SOURCE EXTRACT below:

The Rotronics Wafadrive is a magnetic tape storage peripheral launched in late 1984 for the ZX Spectrum home computer. Each tape is a continuous loop, unlike cassette tape. It was intended to compete with Sinclair's ZX Interface 1 and ZX Microdrive.

The Wafadrive comprises two continuous loop stringy floppy tape drives, an RS-232 interface and Centronics parallel port. The drives can run at two speeds: High speed (for seeking) and low speed (for reading/writing, which was significantly slower than that of Microdrives). The cartridges (or "wafers"), the same as those used in Entrepo stringy floppy devices for other microcomputers, are physically larger than Microdrive cartridges. They were available in three different capacities, nominally 16 kB, 64 kB or 128 kB. The larger sizes had the disadvantage of slower access, due to the longer length of tape.

The same drive mechanism, manufactured by BSR, and cartridges were used in at least the following similar devices:

- Quick Data Drive (QDD), designed to connect to the cassette port of Commodore 64 and VIC-20 home computers.
- A&J Micro Drive System 100, for TRS-80 Model 100 and it's clones (Kyotronic KC-85, NEC PC-8201 & PC-8300, Olivetti M10), connected via the RS-232 port.

End of SOURCE EXTRACT.
DATA SHOWN below:

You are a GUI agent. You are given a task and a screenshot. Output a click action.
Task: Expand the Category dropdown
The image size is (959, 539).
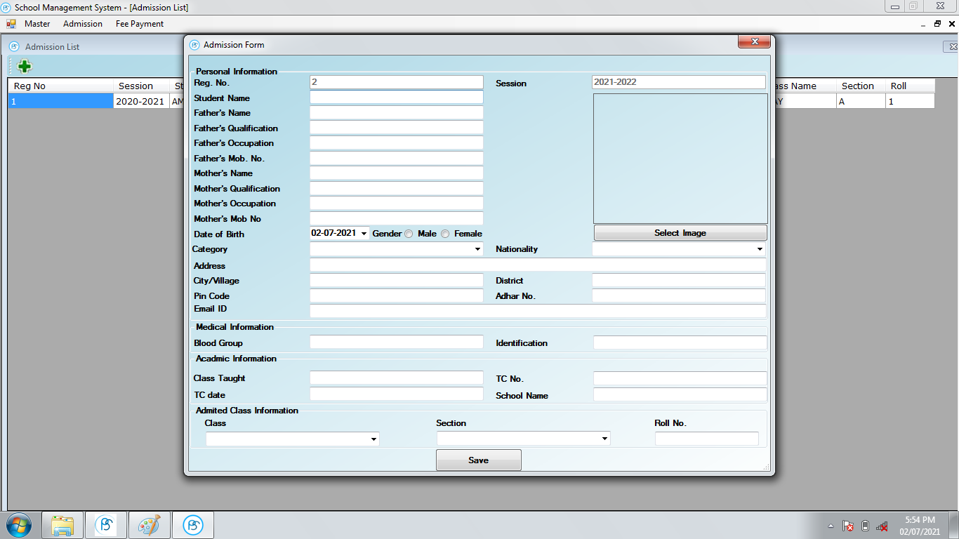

End of DATA SHOWN.

TASK REQUIREMENTS »
1: According to the Wafadrive text, which company manufactured the drive mechanism?
2: List the nominal cartridge capacities that the Wafadrive text gives.
3: Summarize the Wafadrive text in two sentences.
You can set the listing aside; it is not needed here.

ANSWERS BELOW »
1: BSR

2: 16 kB, 64 kB, 128 kB

3: The Rotronics Wafadrive was a continuous-loop magnetic tape storage peripheral for the ZX Spectrum, launched in late 1984 to compete with Sinclair's ZX Interface 1 and ZX Microdrive. It has two stringy floppy tape drives, an RS-232 interface and a Centronics parallel port, and its cartridges came in three capacities, the larger sizes giving slower access.